The method I outlined also puts an outward force on the BOTTOM anchor frown.gif, but not as much on the top anchor grin.gif. The amount of outward force on the anchors in both cases depends on where you are standing.

 

Also in the triangle method the caribiner is sliding around on that webbing under force. There would be lot's of movement. The rope and/or biner could possibly jam up in the upper biner and/or pro, does that sound reasonable? confused.gif Has this ever been a problem, or am I thinking too much?

The triangle way may be better for some situations though.

 

I will do some tests at the physics lab, and simulate this on the computers there. I will measure the forces and angles on both to figure this out.

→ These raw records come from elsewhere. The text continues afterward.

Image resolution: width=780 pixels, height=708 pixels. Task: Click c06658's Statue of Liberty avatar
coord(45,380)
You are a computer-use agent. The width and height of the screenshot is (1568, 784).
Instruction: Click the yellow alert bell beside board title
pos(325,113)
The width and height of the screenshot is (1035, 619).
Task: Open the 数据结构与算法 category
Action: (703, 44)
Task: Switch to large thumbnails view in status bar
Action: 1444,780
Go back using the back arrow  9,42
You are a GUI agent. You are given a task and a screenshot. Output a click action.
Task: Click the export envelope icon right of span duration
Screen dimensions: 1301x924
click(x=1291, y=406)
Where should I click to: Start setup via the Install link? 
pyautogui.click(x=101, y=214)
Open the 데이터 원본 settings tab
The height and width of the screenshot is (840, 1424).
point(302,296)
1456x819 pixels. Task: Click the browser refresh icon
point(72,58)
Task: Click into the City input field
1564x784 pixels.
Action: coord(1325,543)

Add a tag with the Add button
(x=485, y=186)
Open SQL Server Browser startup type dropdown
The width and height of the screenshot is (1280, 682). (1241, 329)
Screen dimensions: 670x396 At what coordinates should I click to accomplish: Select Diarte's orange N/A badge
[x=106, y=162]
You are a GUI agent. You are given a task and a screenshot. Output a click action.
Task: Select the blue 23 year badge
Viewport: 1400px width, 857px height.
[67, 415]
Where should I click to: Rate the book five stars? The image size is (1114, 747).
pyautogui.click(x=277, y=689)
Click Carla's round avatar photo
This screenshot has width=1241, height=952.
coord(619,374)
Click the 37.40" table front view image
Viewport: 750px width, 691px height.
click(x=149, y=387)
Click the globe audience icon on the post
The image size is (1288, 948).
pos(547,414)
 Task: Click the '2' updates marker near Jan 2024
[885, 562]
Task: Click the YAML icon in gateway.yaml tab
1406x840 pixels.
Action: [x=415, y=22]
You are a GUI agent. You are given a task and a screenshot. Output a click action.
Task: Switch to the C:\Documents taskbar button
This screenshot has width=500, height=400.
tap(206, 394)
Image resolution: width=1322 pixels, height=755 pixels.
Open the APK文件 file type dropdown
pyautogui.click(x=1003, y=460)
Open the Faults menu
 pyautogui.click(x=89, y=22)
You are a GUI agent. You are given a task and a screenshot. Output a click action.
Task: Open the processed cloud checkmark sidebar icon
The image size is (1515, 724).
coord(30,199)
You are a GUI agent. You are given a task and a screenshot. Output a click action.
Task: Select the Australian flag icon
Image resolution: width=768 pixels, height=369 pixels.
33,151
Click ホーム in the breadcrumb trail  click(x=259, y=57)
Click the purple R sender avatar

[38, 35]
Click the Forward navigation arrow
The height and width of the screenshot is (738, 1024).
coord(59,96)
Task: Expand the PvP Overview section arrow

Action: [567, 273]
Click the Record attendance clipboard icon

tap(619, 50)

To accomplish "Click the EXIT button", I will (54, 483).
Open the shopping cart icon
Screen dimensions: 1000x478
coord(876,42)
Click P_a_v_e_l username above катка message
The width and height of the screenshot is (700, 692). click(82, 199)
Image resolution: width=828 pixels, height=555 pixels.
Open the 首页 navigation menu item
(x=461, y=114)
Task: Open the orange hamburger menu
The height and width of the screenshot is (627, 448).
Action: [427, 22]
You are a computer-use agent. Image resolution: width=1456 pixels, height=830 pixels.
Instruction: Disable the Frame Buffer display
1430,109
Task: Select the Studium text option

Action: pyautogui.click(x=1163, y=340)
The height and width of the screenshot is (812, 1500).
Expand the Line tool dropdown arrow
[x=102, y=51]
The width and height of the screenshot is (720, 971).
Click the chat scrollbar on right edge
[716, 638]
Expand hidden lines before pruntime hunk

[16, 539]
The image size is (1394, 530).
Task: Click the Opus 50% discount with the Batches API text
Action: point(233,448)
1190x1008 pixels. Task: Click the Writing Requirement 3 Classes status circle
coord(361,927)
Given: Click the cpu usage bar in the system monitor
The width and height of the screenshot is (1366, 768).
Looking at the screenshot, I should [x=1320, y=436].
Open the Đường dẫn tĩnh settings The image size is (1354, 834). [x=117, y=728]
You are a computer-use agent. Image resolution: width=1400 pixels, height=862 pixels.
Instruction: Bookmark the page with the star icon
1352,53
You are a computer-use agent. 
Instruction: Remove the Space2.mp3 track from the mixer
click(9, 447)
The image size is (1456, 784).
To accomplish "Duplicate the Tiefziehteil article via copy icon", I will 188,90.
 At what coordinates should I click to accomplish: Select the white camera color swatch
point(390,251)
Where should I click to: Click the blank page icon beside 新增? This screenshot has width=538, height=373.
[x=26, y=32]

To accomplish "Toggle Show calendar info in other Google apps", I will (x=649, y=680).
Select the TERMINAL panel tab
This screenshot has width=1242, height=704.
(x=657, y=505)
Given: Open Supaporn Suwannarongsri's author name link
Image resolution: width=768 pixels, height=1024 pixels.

Nice thread DFA! Come up to the Bham pub club! bigdrink.gif

 

We've established to everyone's satisfaction that the triangle is not an American Triangle because of the two clove hitches. The force applied to the anchors will depend on 1) the tension in the rope, 2) the angle the rope makes as it passes the free biner, and 3) the angle in the triangle between the slings. Get out your trig calculator.

grin.gif

If you don't like the biner floating around loose on the triangle, you can just tie a knot to keep it where you want it. By the time you have tied two clove hitches and and overhand or figure eight knot in this sling, it would have to be a double runner to be long enough. You want the angle between the legs of the triangle to be small (<60 degrees), otherwise you amplify the load on your two pieces of pro.

Posted
"Equalizing" and "opposing" are different Plexus.

 

Opps!! My bad...forgot the setup we were talking about. This is where graphics come in better....that or ADHD is really bad for me.

 

Anyways, I agree with GregW's setup...that is usually what I do...If I'm at the base of a climb and I have one bomber piece in, usually I'll just clip into that and have it for both upward and outward pull. Maybe it's risky but that is usually how I do it.

Posted
Maybe it's risky but that is usually how I do it.

hellno3d.gif What? This attitude leads to accidents.

 

Many things are risky, but the risk is acceptable at the time. All risk in climbing is relative to how much you can handle and the conditions you are in. 40' runouts are risky, but I'll do it on easy ground.